# Dragon's Milk Bourbon Barrel Stout



## MDSPHOTO (Sep 10, 2013)

Brewery: New Holland
Beer: Dragon's Milk Bourbon Barrel Stout
Vintage: 2014
ABV: 11.0%
Price: $14.99/4-Pack

Dragon's Milk Stout is one of my favorite craft brews of all time, this is their vintage barrel edition which clocks in at +2% ABV over their regular stout after aging for 90-days in bourbon barrels.

Nose: Fresh brewed espresso, bourbon & faint vanilla

Flavor: Bourbon, coffee, oak

Body: Full bodied

Finish: Very dry roasted barley, coffee, bourbon with a slight burning in the back of the throat

This is a vintage beer which I assume means that New Holland believes it will age well. Right out of the gate I find the beer a little harsh and lacking the balance of the regular stout. The hallmark of the original stout is vanilla and while its listed on the label I don't detect any of that flavor in this stronger version. Additionally I am getting a burn on the finish akin to a real bourbon. Perhaps with 1-2 years aging the flavors will mellow out and mesh together offering the balance of it lower ABV sibling. If you have the patience, you can hold this one in a cool dark place, if not get the regular version.

• [Job A] According to the beer review, how long was this stout aged in bourbon barrels?
• [Job B] Please transcribe the beer review between "## MDSPHOTO (Sep" and "in bourbon barrels.", inclusive.
• [Job C] List the flavors given on the "Flavor" line of the beer review.

• [Items listed in a dataset]
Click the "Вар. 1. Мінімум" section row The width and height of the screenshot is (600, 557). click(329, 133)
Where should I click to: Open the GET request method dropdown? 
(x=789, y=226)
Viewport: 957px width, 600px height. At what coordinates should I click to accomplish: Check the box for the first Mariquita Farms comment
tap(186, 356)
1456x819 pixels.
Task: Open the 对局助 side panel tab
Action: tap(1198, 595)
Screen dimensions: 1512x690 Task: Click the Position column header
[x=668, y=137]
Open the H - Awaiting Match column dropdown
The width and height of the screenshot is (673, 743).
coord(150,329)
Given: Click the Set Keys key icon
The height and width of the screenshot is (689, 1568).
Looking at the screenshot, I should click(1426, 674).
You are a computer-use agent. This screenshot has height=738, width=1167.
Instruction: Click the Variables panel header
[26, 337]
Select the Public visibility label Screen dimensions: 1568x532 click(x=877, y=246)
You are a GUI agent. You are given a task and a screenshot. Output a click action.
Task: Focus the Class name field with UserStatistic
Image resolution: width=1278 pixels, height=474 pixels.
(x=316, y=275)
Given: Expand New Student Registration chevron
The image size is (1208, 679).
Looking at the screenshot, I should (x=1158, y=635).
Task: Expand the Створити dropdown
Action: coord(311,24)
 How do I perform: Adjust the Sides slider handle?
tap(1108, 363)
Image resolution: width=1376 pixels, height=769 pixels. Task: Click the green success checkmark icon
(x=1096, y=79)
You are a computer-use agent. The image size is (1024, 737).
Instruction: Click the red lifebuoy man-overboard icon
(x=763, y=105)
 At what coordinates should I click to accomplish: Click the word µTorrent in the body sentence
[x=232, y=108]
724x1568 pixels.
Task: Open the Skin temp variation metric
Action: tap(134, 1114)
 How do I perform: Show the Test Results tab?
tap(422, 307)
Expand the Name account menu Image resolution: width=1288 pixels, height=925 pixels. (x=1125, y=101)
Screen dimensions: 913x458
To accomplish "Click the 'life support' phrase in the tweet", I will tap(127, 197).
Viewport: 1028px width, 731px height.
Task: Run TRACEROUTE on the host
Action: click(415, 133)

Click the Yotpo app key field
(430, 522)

• [Full response A] 90 days.

• [Full response B]
## MDSPHOTO (Sep 10, 2013)

Brewery: New Holland
Beer: Dragon's Milk Bourbon Barrel Stout
Vintage: 2014
ABV: 11.0%
Price: $14.99/4-Pack

Dragon's Milk Stout is one of my favorite craft brews of all time, this is their vintage barrel edition which clocks in at +2% ABV over their regular stout after aging for 90-days in bourbon barrels.

• [Full response C] Bourbon, coffee, oak